Wednesday, October 19, 2011

More Bank of America News

Everyone knows that Bank of America is in serious financial trouble.  They continue to look for ways to keep themselves solvent.  There latest is a real doozy.  They have announced they are selling some of their derivative investments from their Merrill Lynch subsidiary over to Bank of America.  And of course they transferred the ones most likely to default.

This means if they default on these investments, that they will now be covered by FDIC.  The US Treasury, through taxpayer dollars, guarantees the FDIC.  There are no guarantees for investors through Merrill Lynch, which is officially not a bank.

There are banking rules in place to prevent this that were designed to protect the FDIC insurance fund.  Any marginally competent regulator would immediately deny this.

However, the Federal Reserve has said they support the move.  This of course proves more of the dishonesty and corruptness of the Federal Reserve.  They are definitely not here for the public or for the American people.  They exist solely to protect the banks.

Although the FDIC has complained, once the move received the blessing of the Federal Reserve, it was a done deal. I’m certain that Bank of America and the Federal Reserve will get away with once again transferring bank losses to the taxpayers.

Although Occupy Wall Street is bringing some attention to the corruptness of the banks, items like this continue to occur right in our faces.  The only real way to solve this is to vote for a candidate that is willing to do away with the Federal Reserve.

Monday, October 10, 2011

Yea Europe!

So it was announced over the weekend that France and Germany agreed on a plan to “recapitalize” their banks, opening the way for another bailout of Greece.  “Recapitalize” is another word for bailout, which consists of printing money to give to the banks to keep them from going under.  Didn’t Europe already bailout Greece earlier this year?  And yet here we are again.

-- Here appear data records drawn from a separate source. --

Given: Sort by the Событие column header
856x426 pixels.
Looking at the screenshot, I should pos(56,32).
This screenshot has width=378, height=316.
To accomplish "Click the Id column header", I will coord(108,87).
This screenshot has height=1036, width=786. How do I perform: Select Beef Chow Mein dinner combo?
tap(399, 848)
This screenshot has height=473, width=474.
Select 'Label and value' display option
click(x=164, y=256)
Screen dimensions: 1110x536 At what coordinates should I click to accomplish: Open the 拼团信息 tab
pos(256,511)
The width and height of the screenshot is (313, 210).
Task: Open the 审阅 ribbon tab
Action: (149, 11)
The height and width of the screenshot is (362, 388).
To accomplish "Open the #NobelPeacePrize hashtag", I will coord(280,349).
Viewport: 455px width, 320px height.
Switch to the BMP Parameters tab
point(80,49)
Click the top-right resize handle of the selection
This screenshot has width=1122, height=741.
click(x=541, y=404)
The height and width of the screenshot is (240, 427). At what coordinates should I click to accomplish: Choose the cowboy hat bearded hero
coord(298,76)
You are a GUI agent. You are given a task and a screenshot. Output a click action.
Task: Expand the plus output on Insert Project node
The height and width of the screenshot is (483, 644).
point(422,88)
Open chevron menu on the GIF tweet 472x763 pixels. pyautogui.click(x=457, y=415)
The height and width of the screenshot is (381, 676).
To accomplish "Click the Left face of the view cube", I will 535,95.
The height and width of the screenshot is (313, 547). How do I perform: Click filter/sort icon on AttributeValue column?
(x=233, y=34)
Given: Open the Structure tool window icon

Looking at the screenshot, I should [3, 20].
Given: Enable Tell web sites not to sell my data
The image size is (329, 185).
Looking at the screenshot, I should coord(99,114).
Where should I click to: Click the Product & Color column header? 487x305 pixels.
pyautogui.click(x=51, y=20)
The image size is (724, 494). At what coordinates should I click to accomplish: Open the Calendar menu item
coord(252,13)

And I think you can count on that continuing.  If you don’t fix the underlying problem, then the problem will just keep coming up again and again.  This agreement doesn’t fix anything.  It just buys them more time.  The stock market is headed up today on this news.  But I wouldn’t get back in the stock market until they actually begin to address the underlying problem.

They didn’t stop the bleeding.  All they did was put a band-aid on the wound.

Which brings me to my next issue.  The financial media is reporting this as a great thing – Greece and the European banks are now okay.  I would suggest you quit reading the main stream media.  These guys don’t report correctly.  The news you need doesn’t get printed and the news that does get printed is usually heavily slanted toward the viewpoint they wish you to have.  I’m getting my news mainly off the internet now where I feel much more confident in getting the true news.

And lastly, did you read the bit about the Bank of Japan printing up more yen for the Japanese.  I’m not sure how much, but the word quadrillion comes to mind.  Japan has been doing this for year to no avail – their economy continues to sputter like it has since 1988.  You probably didn’t see the news because of the timing of the news release.  It was announced on the same day Steve Jobs died.  Why?  Japan doesn’t want anyone to know.  This is highly inflationary action.